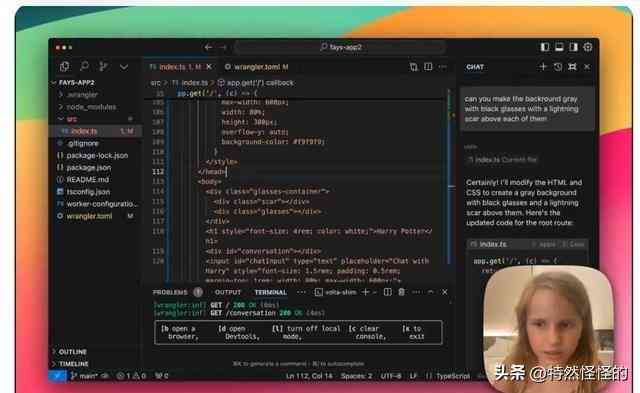Kill terminal with trash icon

point(402,292)
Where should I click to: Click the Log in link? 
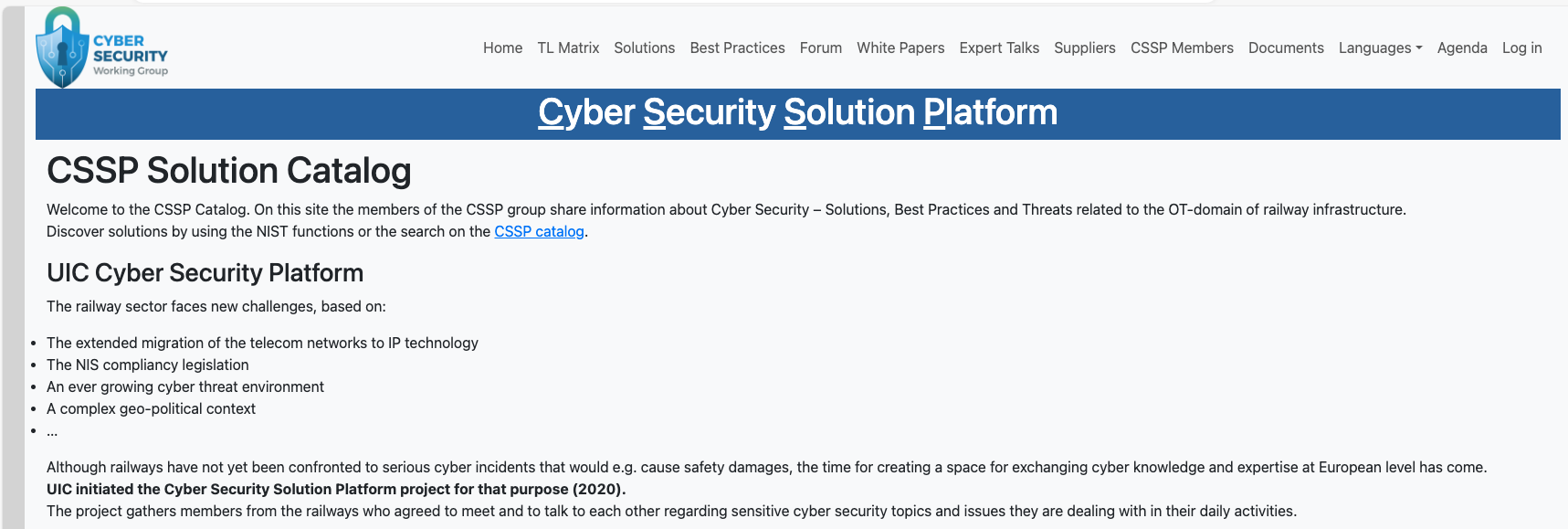[1522, 48]
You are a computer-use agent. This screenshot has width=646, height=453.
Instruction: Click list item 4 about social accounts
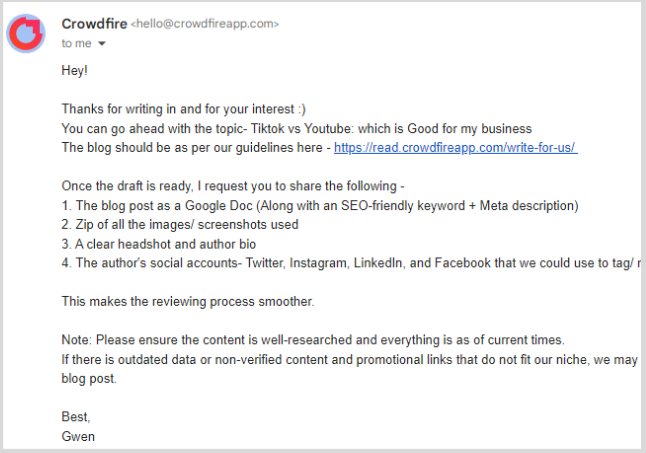[351, 263]
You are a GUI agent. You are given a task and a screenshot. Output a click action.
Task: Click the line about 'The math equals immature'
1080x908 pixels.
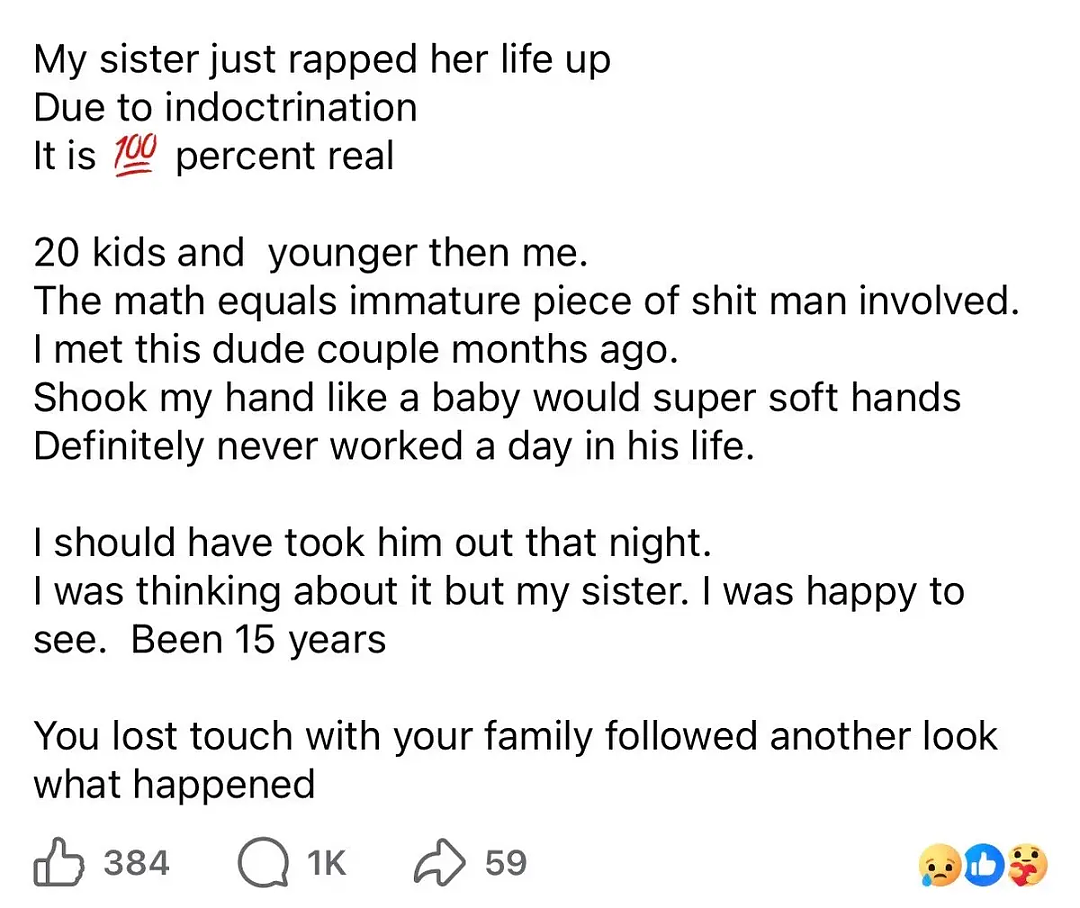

================

**What you have to do:** Only the lines from the one containing "You are a GUI" through the last line of the entries above, both included, belong in the answer, written out exactly; pictures do not.

**Final answer:**
You are a GUI agent. You are given a task and a screenshot. Output a click action.
Task: Click the line about 'The math equals immature'
1080x908 pixels.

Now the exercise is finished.